The announcement of Jeremy O Harris’ West End run of Slave Play was greeted with equal measures of glee and trepidation. What would London make of this controversial play that, while on Broadway, sparked debate to a level that a new play hasn’t done for years?

Since Slave Play’s debut in 2018, Harris has written art-world satirical melodrama Daddy, and co-produced smash hit, star-making series Euphoria. The sense of anarchy and the surreal level of realism common to all three projects is especially palpable in Slave Play, written while Harris was completing his master’s at Yale.

Slave Play review: ‘sex, relationships and power through the lens of race’

(Image credit: Courtesy of Clint Ramos)

I enjoyed the play immensely, especially the way in which the writing radically seized permission to address power, sex, relationships and self-perception through the spectrum of race. The actors – a cast of eight, including Kit Harrington, Olivia Washington (daughter of Denzel), Fisayo Akinade, Aaron Heffernan, Chalia La Tour and Annie McNamara – clearly admire the work they are performing, and as a result put themselves in positions that felt like a gift.
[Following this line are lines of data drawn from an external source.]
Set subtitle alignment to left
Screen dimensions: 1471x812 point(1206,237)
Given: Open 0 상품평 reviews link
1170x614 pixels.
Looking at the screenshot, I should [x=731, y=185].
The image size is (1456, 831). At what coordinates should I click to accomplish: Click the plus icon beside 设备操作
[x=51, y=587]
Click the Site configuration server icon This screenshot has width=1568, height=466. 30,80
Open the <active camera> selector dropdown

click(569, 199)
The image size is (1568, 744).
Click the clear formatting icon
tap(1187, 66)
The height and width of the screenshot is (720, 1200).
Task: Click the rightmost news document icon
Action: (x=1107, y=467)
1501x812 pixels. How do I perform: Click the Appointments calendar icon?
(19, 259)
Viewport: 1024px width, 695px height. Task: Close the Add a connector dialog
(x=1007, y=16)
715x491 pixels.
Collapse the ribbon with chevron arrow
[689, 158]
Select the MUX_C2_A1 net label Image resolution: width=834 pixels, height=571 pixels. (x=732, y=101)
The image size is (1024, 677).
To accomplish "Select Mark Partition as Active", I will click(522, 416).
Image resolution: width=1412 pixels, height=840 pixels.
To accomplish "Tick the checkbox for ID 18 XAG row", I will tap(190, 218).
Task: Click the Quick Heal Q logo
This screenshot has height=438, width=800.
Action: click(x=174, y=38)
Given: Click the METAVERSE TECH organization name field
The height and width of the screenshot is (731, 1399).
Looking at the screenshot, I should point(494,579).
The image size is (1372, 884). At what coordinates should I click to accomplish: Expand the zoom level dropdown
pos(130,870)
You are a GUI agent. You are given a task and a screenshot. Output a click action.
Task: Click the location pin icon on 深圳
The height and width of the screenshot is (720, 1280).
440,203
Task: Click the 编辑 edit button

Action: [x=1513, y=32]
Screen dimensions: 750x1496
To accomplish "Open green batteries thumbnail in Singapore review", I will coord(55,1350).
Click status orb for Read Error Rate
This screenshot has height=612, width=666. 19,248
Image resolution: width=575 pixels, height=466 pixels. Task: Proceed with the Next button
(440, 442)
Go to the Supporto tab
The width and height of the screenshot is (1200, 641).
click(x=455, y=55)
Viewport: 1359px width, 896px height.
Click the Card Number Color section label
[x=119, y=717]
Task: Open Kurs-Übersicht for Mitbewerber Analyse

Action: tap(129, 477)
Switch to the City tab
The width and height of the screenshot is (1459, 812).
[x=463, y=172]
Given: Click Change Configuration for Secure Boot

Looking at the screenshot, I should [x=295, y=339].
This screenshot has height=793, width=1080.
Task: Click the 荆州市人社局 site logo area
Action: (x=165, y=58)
Without giving away spoilers, hearing certain things said out loud can eradicate their power and I found the play hilarious, tender and very confronting, but in a way that I welcomed. For some people, it may be the entertainment equivalent of jumping into an iced plunge pool, and there are moments of extreme darkness wrapped in the masterful satire at play here. Against a background of millennial pop and indie favourites, there is a gentleness in the hard truths delivered by the cast over the play's two-hour duration, with no interval.

For some people, it may be the entertainment equivalent of jumping into an iced plunge pool

When the show’s set designer, Tony-winning Clint Ramos, read the script, he missed his train stop so he could keep reading.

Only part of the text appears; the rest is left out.